Un’onda giamaicana più morbida, lenta e flessuosa muove Fools In Love: una delle prime, grandi ballate romantiche e disilluse di JJ che anticipa in qualche modo ciò che verrà e in cui Jackson si riserva uno spazio al pianoforte, mentre un singulto ritmico dispari e spezzato spinge la trascinante title track: una sequenza di stop and go, di fermate e di riprese con raffinate armonizzazioni jazz e l’urgenza ritmica del post punk.
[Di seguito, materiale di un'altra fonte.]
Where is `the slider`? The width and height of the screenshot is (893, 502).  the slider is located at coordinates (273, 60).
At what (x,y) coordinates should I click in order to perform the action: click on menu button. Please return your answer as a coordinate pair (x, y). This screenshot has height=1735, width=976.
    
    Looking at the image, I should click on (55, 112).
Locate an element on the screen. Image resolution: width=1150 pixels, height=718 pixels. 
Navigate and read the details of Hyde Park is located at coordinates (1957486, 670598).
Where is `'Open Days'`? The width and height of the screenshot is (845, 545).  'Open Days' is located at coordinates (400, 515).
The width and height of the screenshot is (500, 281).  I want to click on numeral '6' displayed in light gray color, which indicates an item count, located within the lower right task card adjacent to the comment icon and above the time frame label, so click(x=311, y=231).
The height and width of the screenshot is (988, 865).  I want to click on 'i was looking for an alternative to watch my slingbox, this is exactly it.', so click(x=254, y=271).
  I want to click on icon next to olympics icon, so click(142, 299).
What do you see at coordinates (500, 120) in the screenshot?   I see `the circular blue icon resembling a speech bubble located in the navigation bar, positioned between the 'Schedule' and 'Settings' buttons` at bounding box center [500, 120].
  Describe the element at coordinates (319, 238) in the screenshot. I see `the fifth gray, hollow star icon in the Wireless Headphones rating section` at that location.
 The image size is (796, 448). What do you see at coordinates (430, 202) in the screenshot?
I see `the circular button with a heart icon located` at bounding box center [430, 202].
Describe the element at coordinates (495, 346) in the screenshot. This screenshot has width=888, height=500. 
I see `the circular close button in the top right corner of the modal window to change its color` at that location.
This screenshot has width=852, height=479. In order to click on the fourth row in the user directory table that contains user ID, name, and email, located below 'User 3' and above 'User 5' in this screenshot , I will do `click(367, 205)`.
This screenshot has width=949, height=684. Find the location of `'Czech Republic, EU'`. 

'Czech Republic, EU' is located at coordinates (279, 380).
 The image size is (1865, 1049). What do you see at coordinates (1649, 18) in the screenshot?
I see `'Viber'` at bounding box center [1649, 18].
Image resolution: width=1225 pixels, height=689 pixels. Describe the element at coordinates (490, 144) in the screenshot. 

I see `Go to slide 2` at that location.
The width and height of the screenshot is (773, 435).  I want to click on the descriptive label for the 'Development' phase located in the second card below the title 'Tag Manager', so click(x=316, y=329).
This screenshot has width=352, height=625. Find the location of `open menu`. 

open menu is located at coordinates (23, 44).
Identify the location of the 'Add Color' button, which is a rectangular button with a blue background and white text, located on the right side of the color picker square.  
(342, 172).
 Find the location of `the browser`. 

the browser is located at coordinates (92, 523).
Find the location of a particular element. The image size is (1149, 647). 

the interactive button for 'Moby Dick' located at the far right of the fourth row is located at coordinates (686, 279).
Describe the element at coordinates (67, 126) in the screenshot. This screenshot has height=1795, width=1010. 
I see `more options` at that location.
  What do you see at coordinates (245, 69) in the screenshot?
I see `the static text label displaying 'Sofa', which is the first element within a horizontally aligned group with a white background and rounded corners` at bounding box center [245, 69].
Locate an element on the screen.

Ancora più evidente, quest’ultima, nel parossistico scioglilingua a 100 all’ora di Got The Time: uno sparo di rivoltella, un colpo di frusta, lo scatto di un coltello, una frenetica e ansiogena riflessione sul tempo che fugge e non ti lascia respiro (tanto da convincere una band metal come gli Anthrax a farne una cover nel 1990).

Ipercritico anche con se stesso, Jackson oggi si vergogna di pezzi innocenti come Pretty Girls, ma è troppo ingeneroso: anche il resto dei 36 minuti e ½ di Look Sharp!, intensi e concentrati, regge il colpo, con la disincantata aria sbarazzina di Happy Loving Couples; il groove e il pamphlet anti consumista di (Do The) Instant Mash; il dinamico pub rock con coretti Sixties di Baby Stick Around e il rock and roll incazzato e stridente di Throw It Away: i tasti del piano martellati alla maniera di Jerry Lee Lewis, un’invettiva contro i ricchi che diventano sempre più ricchi e contro il Grande Fratello che ficca il naso nel nostro privato.

9 mesi dopo, con I’m The Man, Joe Jackson confezionerà un 2° abito su misura tagliato dalla stessa stoffa, ma di lì in poi cambierà definitivamente direzione (tornando sul luogo del delitto soltanto nel 2003 con la reunion della band originale per l’album Volume 4 e il tour successivo) iniziando a nuotare contro corrente: anche per questo, quei 2 primi album (e Look Sharp! più di tutti) restano un unicum, insostituibili figli di un tempo e di un luogo dal mood sovraeccitato, piccole meraviglie di scheletrica bellezza.